Rayforstia scuta
- Conservation status: Not Threatened (NZ TCS)

Scientific classification
- Kingdom: Animalia
- Phylum: Arthropoda
- Subphylum: Chelicerata
- Class: Arachnida
- Order: Araneae
- Infraorder: Araneomorphae
- Family: Anapidae
- Genus: Rayforstia
- Species: R. scuta
- Binomial name: Rayforstia scuta (Forster, 1959)
- Synonyms: Textricella scuta

= Rayforstia scuta =

- Authority: (Forster, 1959)
- Conservation status: NT
- Synonyms: Textricella scuta

Species of spider

Rayforstia scuta is a species of Anapidae that is endemic to New Zealand.

==Taxonomy==
This species was described as Textricella insula in 1959 by Ray Forster from male and female specimens.
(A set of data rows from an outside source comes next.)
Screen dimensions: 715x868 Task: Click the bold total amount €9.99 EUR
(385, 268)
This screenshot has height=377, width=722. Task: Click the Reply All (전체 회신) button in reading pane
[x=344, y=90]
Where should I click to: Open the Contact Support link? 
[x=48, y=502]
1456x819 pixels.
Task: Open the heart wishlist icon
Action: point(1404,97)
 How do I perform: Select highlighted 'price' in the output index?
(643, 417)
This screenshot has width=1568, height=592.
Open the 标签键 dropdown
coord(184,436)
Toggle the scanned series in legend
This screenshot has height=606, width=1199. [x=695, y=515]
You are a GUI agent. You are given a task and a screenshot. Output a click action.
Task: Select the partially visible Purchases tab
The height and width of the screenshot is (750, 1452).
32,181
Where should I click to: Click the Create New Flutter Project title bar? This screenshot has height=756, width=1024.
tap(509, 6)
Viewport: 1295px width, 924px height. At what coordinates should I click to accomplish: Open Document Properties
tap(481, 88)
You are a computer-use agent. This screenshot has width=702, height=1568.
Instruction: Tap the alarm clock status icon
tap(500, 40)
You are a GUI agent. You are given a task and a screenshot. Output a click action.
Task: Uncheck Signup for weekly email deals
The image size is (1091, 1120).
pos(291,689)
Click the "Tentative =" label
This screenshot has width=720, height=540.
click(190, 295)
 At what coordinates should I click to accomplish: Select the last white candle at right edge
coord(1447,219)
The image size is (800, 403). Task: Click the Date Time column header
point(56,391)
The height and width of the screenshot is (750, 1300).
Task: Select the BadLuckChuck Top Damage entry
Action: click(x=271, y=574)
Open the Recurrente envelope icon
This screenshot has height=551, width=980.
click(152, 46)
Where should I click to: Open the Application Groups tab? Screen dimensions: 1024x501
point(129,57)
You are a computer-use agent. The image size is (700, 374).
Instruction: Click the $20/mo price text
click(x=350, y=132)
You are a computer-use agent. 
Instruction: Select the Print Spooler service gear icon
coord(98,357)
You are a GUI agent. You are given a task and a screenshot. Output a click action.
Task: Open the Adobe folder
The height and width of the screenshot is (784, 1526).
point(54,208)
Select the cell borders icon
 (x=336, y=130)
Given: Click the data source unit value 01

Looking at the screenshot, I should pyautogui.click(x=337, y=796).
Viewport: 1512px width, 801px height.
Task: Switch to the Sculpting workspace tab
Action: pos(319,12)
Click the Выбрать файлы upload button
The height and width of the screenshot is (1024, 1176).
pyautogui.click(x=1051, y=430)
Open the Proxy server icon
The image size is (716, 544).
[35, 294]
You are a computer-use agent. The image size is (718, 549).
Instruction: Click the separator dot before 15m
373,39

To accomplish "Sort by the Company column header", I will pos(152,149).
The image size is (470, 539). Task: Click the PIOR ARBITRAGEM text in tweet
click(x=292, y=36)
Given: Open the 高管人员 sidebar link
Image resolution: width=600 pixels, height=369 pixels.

In 2010 it was transferred to Rayforstia. The holotype is stored in Te Papa Museum.

==Description==
The male is recorded at 1.17mm in length whereas the female is 1.31mm. The carapace and legs are yellow brown.

==Distribution==
This species is known throughout New Zealand.

==Conservation status==
Under the New Zealand Threat Classification System, this species is listed as "Not Threatened".